I know, I may not return to human embryo again but this is my golden moment in this life…”

A devout man, he gets up early in the morning and cycles to the Pashupati shrine to feed monkeys. He moves past the goddess Guheshwari shrine and reaches a spot where Bagmati’s water runs crystal and pure and meditates there for sometime.

Talking to this sad-eyed sire seemed like walking the dark lanes of Nepali history. Amazingly, he had a shop even before 1950. “First it was a grocery shop that later turned into a bookshop,” says his son Akhanda Shrestha, who has been running Annapurna book service in Thamel since 1981. Akhanda’s other six brothers also run major book enterprises like MK Distributors and Sukanda Publishers in Kathmandu.
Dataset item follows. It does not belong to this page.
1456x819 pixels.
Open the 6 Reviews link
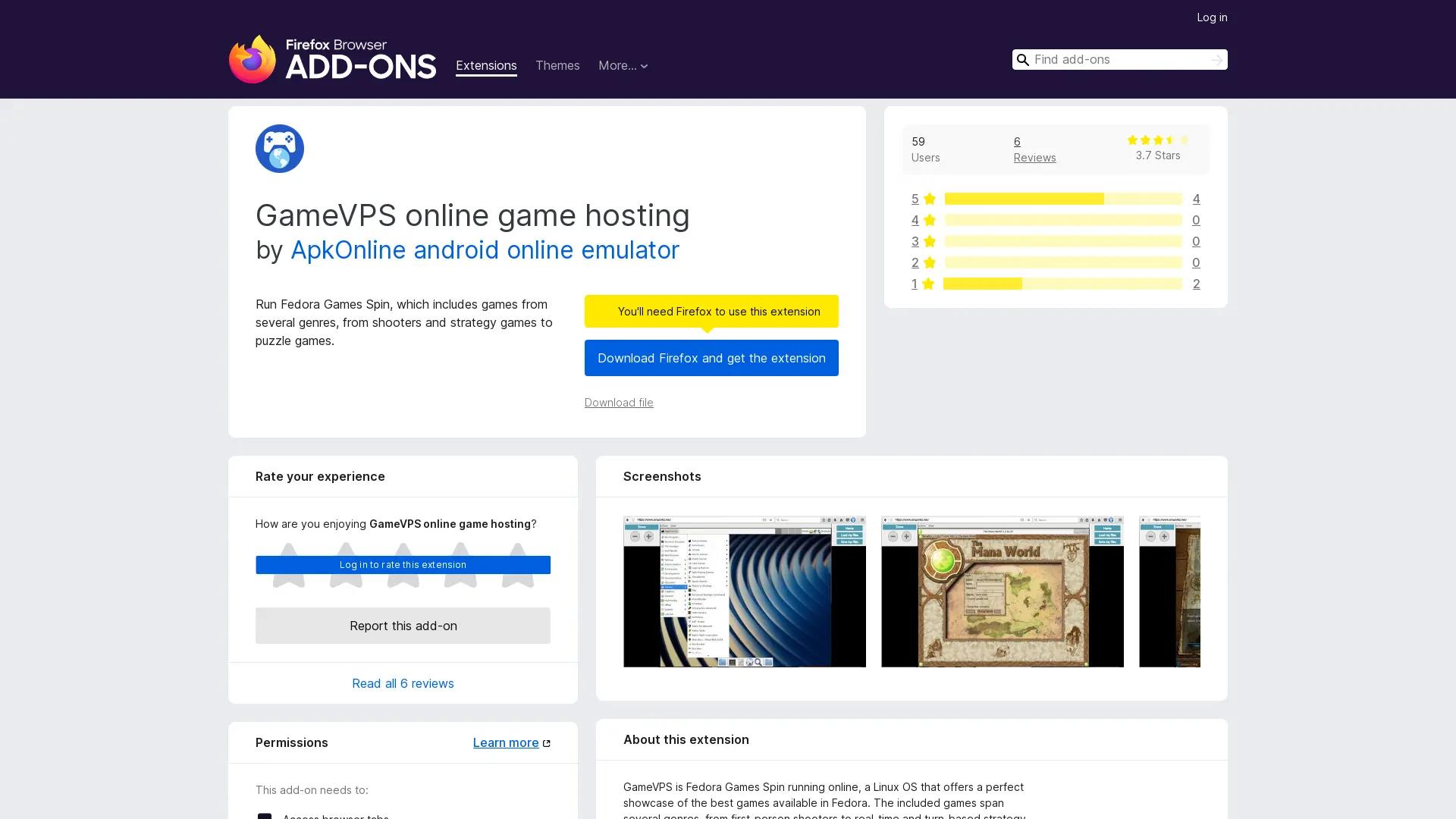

“In the grocery shop we sold chocolates and cigarettes, as the items were a novelty then. Rana ladies regularly approached us for chocolates,” Shrestha recalls with much exertion. The entire family is present in the living room to help me translate his fragmented accounts as he lapses into the past.

“In the bookstore, the best-sellers were Bhagavadgita, Hanumanchalisa, Swasthani and English for the Beginners. The supply came from India through Bhimphedi ropeway and to print a book you had to go to Varanasi.”
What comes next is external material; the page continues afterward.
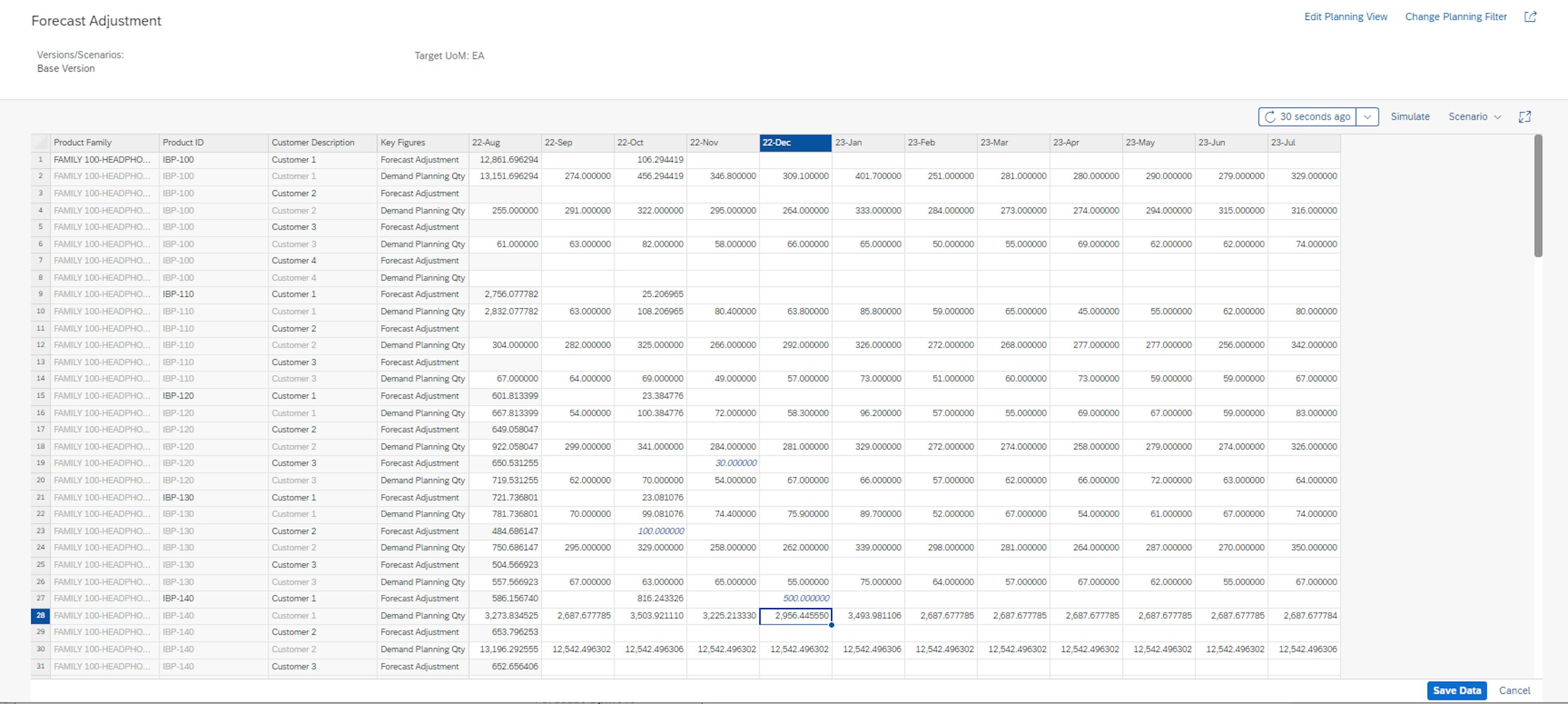Open Change Planning Filter
The image size is (1568, 704).
coord(1455,16)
Time and again he gets agitated and refers to the political turbulence that razed the lives of innocent people. “Ranas shooed everyone away with their guns. In order to publish a book you had to seek a license from Nepal Bhasha Prakashani Samiti.”

His accounts are sporadic and uneven as if he has suffered from a huge memory loss. He recalls watching King Tribhuwan coming to Asan on a bicycle.
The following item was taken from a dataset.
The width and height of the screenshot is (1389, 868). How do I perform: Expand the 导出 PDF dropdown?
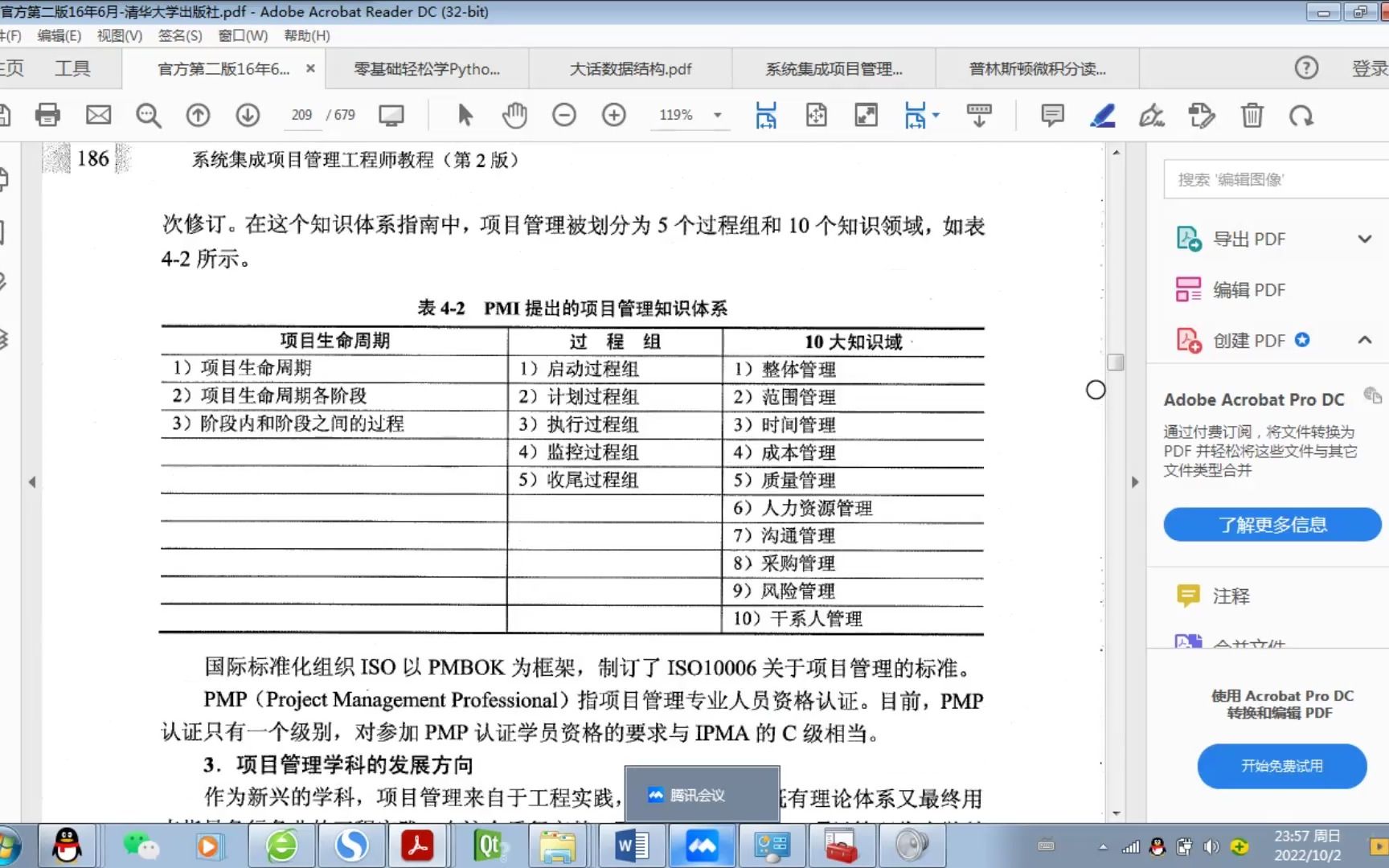tap(1364, 239)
He also evokes glitterati of Nepali littérateurs — Lekhnath Paudyel, Balakrishan Sama, Hriyedya Chandra Singh Pradhan, Rudra Raj Pandey, Bhim Nidhi Tiwaria and Laxmi Devkota —coming to his shop in front of Durbar School.

He sold Tarun Tapasi and Muna Madan at mere 25 paisa each. He seems quite perturbed at the writers’ habit of taking books on credit and never paying. As a publisher, his Ram Pheri Padne Cha was best-seller but Siddhicharan Shrestha’s Kopila didn’t do well with the sales. Shrestha’s failure to cope up with the times and his inability to go to Varanasi to publish books seems to be chief regrets of his life. But a strongly spiritual man, he kept his faith in good karma intact, even when his rivals plotted against him once during the Panchayat times. A fake complaint about disputed price of a Janak Siksha book he sold gave him a week in jail. His children were in tears when he narrated the significant part of this story. His sons adore their father’s courage in facing the charges and coming out of jail unblemished. It brought to my mind the suspicion-ridden suppressed life of an individual in the one-party Panchayat regime.

The sons also refer to a huge store of rare books that lay in their storehouses

and scores of foreign scholars came to their house and rummaged the stocks and bought the books.

“Even the then Indian Ambassador came and bought some books from our stores,” Akhanda points out. His father proudly mentioned the The Devi Purana, a rare book of Hindu gods and goddesses was ordered to be made in gold by then Rana Prime Minister Chandra Shumsher’s wife. The book went to the high priest, he confessed with a moan.

On asking which times of his life he liked the most, he articulated, “I like the modern times better than the Rana regime or Panchayat. Ranas gave a lot of trouble to the people.”

On further asking the name of his favourite leader today, he seemed in league with Jimmy Carter, and uttered the name of Girja Parasd Koirala with a broad smile.